Successful in situ fluid cleanup and sampling operations are commonly driven by a fast and reliable analysis of pressure, rate, and fluid contamination measurements. Techniques such as pressure transient analysis (PTA) provide important information to quantify reservoir complexity, while fluid contamination measurements are commonly overlooked for reservoir characterization purposes. This Example introduces a new interpretation technique to relate fluid contamination measurements with near-wellbore parameters by identifying early- and late-time flow regimes in fluid contamination and its derivative function.

The derivative methods used in PTA inspired the development of the new fluid contamination interpretation method. Contamination transient analysis (CTA) evaluates transient measurements acquired during cleanup of mud-filtrate invasion to infer important reservoir geological and flow conditions. This Example describes application of center-point derivative methods to the pumpout volume and time evolution of fluid contamination to identify flow regimes in cases of water-base mud invading either water- or hydrocarbon-bearing formations.

This Example documents synthetic examples of the new interpretation method for seven reservoir cases, numerically simulated to obtain contamination data for: homogeneous isotropic reservoir, radial boundaries, vertical boundaries, thin laminated formations, mud-filtrate invasion radius, petrophysical properties, and permeability anisotropy. In addition, single-phase flow and multiphase flow cases are compared.

The new approach of the fluid contamination derivative (FCD) an provide an alternative to optimize fluid cleanup efficiency and to detect the spatial complexity of the reservoir during real-time downhole fluid sampling. Using log-log plots of fluid contamination and the FCD method, characteristic slopes may be encountered, defining late-time flow regimes. Spherical flow regime presents a slope of −⅔, which has been documented by homogeneous isotropic analytical models. Radial flow presents a steeper slope of −3 that can be detected when the vertical limits are attained. Likewise, boundary effects are evident when the late-time slope of the FCD is equal to −⅓. In addition to the detection of reservoir boundaries, the CTA techniques presented in this Example enable the identification of reservoir fluid type and shale laminations, and could potentially provide a foundation for the quantification of invasion radius and permeability anisotropy.

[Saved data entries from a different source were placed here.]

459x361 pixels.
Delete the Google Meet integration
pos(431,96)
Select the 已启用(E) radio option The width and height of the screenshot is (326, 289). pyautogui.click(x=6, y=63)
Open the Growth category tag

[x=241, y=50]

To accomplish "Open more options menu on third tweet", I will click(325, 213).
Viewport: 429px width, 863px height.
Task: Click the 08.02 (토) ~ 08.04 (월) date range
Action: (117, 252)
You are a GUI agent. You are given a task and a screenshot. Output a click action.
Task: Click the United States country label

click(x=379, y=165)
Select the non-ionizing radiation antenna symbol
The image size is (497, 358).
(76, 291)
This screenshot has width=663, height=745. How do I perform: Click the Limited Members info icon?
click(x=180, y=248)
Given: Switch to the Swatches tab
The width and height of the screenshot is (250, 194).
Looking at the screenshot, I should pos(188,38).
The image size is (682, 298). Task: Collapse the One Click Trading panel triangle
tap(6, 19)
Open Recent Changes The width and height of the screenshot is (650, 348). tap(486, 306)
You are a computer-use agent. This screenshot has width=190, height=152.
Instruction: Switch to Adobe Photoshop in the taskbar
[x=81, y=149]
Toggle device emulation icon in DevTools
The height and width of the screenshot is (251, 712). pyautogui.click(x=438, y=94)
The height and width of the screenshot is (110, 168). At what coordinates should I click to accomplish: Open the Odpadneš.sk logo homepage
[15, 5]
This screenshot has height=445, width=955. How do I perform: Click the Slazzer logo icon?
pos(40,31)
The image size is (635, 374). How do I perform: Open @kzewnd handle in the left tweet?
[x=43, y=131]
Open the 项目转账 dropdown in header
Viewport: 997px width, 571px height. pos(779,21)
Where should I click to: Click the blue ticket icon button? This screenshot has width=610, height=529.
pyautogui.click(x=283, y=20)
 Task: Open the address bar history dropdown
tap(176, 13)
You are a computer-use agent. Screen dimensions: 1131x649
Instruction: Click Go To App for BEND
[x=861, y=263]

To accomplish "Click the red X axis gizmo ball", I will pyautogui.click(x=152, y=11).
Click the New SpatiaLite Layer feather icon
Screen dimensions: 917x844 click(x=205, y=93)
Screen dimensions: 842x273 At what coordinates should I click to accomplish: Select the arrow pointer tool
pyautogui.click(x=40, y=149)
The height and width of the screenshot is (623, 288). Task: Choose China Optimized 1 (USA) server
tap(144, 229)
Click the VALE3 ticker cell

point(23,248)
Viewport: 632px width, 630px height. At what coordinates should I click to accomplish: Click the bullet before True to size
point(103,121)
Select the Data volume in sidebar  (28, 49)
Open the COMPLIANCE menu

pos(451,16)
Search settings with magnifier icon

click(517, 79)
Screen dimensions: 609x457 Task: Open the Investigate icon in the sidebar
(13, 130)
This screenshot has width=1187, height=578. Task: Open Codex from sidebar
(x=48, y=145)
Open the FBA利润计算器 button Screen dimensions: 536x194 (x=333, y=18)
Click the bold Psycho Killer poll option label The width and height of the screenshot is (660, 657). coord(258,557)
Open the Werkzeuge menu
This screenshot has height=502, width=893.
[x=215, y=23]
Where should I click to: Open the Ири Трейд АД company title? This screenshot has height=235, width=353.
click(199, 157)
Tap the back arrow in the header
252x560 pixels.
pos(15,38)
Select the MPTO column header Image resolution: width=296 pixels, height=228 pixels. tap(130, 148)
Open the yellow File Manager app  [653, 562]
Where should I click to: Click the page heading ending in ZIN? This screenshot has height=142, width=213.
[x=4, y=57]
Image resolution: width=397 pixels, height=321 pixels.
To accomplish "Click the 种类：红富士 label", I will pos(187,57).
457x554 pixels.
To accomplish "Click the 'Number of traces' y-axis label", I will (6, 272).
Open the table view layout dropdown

Introduction. Changes in fluid contamination are continuously measured during real-time cleanup operations to assess fluid sample quality. This is currently the sole use for contamination data despite the great amount of information collected over hours of fluid pumpout. Post-job applications often overlook cleanup measurements. In contrast, pre-test pressure data provide formation pressure measurements, vertical connectivity, and fluid contacts, while pressure transient analysis (PTA) estimates reservoir mobility and vertical boundaries in thin layers. However, both short pre-test duration and small volume of investigation significantly limit PTA techniques for formation testing applications. This Example describes a new transient analysis method based on fluid contamination measurements to enhance formation-testing capabilities in reservoir description and potentially improve fluid cleanup efficiency in real-time.

In addition to its remarkable value for reservoir evaluation, PTA methods, such as pressure derivative and pressure convolution serve to develop analogous methods for contamination transient assessment. Pressure derivative methods assist to identifying flow regimes, reservoir geometry, and formation boundaries. Furthermore, such pressure derivative can apply a center-point technique, which considerably reduces the effect of noise in the derivatives computation. Noise reduction can be useful for real-time measurements because the acquired data often exhibit large noise-to-signal ratios.

The novel transient analysis method described herein has the potential to positively impact formation-testing operations when used to characterize reservoir complexity and interpret cleanup trends to achieve optimal fluid sampling. Information about reservoir geometry and boundaries, presence of grain-size laminations, invasion radius, and anisotropy are key to optimize fluid pumpout. This new transient analysis approach expands the proficiency of formation testing and overcomes the limitations of PTA in fluid sampling operations, such as build-up time restrictions. The following sections of this Example introduce the concept of fluid contamination transient analysis and a new derivative approach on fluid cleanup measurements to further examine several numerical simulation cases to demonstrate the value of fluid contamination transient methods in reservoir description and fluid sampling operations.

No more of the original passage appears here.